MUCH panic in the markets as stock markets around the world collapse, sending share prices tumbling. As Tom Jamieson mused: "I'm waiting for someone on the BBC news to tell us, 'For the latest on the market crash,over to Robert Peston looting a supermarket in Hull for bottled water and tinned ham'."
MUCH sobbing around the country on Sunday evening as many folk watched Les Miserables which was screened on the telly for the first time. Those who know the previous work of the principal actors will appreciate TV presenter Sue Perkins's overview on social media: "Stephen Hawking is on the telly singing with Wolverine. Someone's tipped all their furniture out in the street.
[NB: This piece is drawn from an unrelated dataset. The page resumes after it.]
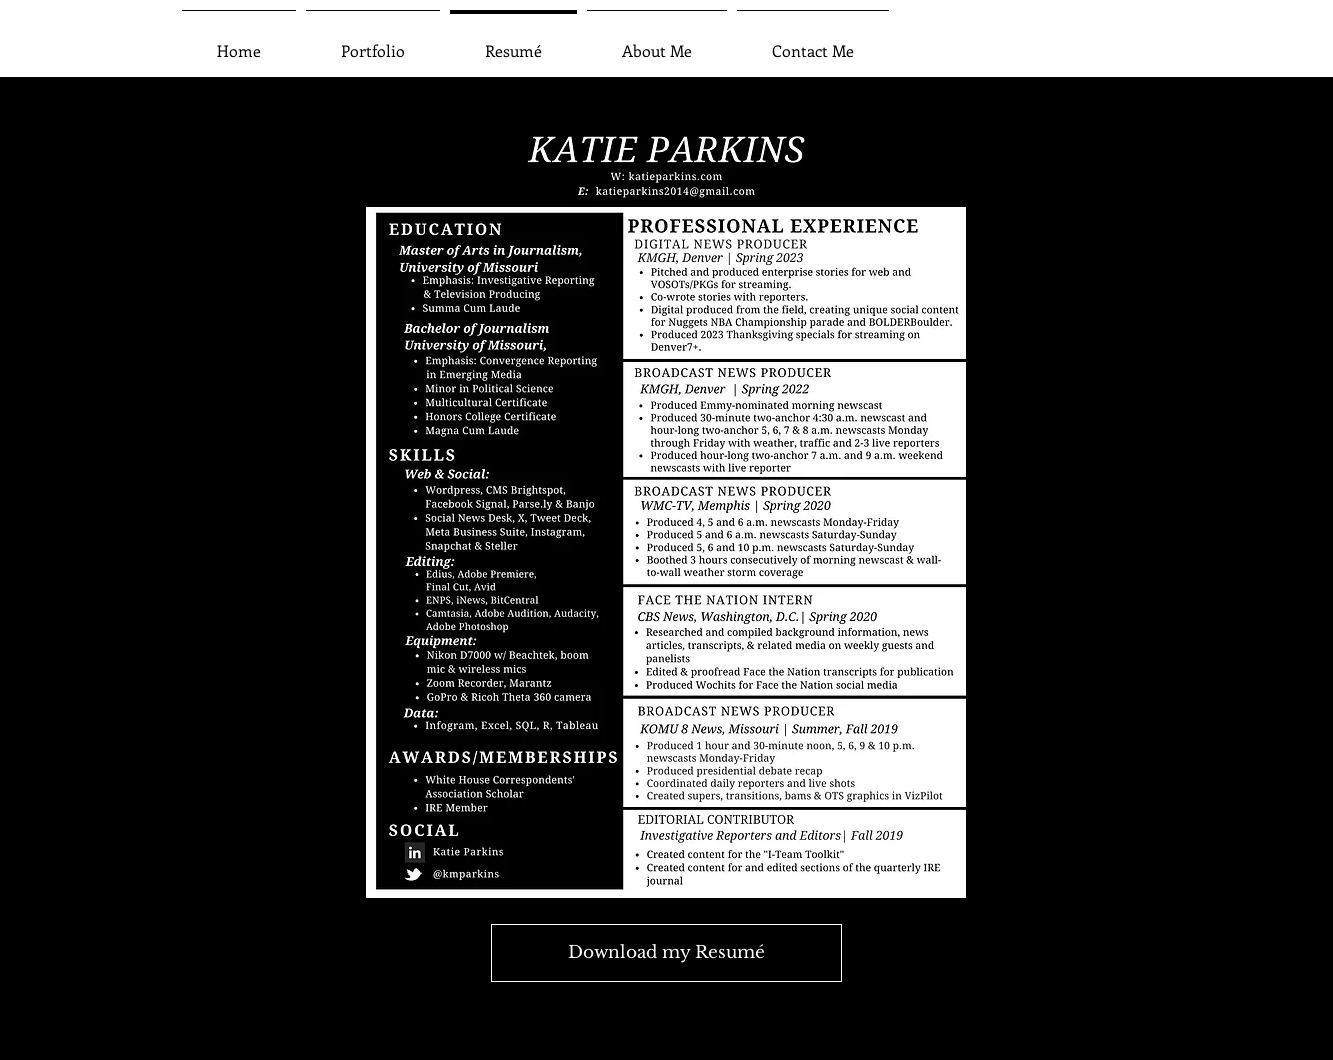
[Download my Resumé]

Everyone seems sad."
WE bump into Robin Boot who is appearing at Cabaret Voltaire at the Edinburgh Fringe and ask him what he thinks of Edinburgh. "The weekends," he confides, "are making me genuinely anxious." He explains: "Every time I walk in the street I don't know whether I'm being attacked by a seagull or being chased by a hen party. The mating calls seems to be very similar and they both seem to scavenge in flocks."
TOUGH times in the world of business. A reader in a Glasgow coffee shop for his lunch yesterday heard the chap behind him tell a pal: "They let us leave early on Friday, which was nice, until they complained this morning that we didn’t bill enough hours last week."
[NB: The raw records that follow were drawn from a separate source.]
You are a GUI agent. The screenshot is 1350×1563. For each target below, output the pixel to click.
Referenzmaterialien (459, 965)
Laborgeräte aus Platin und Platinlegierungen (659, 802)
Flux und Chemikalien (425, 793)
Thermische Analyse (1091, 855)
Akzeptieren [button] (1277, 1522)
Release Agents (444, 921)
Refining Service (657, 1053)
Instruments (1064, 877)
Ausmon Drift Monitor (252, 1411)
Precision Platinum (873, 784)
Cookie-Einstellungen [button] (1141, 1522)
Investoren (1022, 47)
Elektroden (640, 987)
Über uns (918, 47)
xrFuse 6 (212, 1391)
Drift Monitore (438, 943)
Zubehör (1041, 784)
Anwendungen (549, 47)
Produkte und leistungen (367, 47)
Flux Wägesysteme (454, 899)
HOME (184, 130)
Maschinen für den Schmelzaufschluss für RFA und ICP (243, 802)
FEMALE stand-up Jo Caulfield was quietly pleased that The Herald gave her a five star review for her Edinburgh Fringe show at The Stand comedy club. The Herald's five stars have been added to the publicity posters, and Jo herself remarked: "I'm asking people to come along and see how wrong the reviewers can be."
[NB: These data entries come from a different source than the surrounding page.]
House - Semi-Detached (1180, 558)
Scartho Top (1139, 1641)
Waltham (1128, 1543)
SURPRISE favourite to be the next Labour leader Jeremy Corbyn is not known for cracking jokes. So a spoof account has been set up on Twitter to give a platform to potential Jeremy jokes. They are of course of a left-wing nature. Thus we have: "Why do birds fly south for the winter? Migratory labour caused by lack of investment in the Thatcher-blighted North."
Honestly, it does grow on you.
MUCH consternation about the large hotel planned at the site of the St James's Centre in Edinburgh which critics, including Herald columnist Rosemary Goring, says will destroy the Edinburgh skyline. Author Candia McWilliam in yesterday's Herald coyly described the hotel as looking like something you would pick up after your dog. Our attention is drawn to the architects' magazine Urban Realm where many folk were hotly debating the design. As one architect from Glasgow claimed: "At the recent Glaswegian Resistance Force meeting the team were proudly unveiling plans for a massive Jobby sculpture right in the centre of Edinburgh. At no point did Team Weegie ever think their plans would become reality."
READERS occasionally are concerned with levels of education in Scotland. A west end greengrocer tells us a young chap came in and asked for lemons. As our man picked a couple up, the customer intervened: "No, not the yellow ones - the green ones over there," as he pointed at the limes.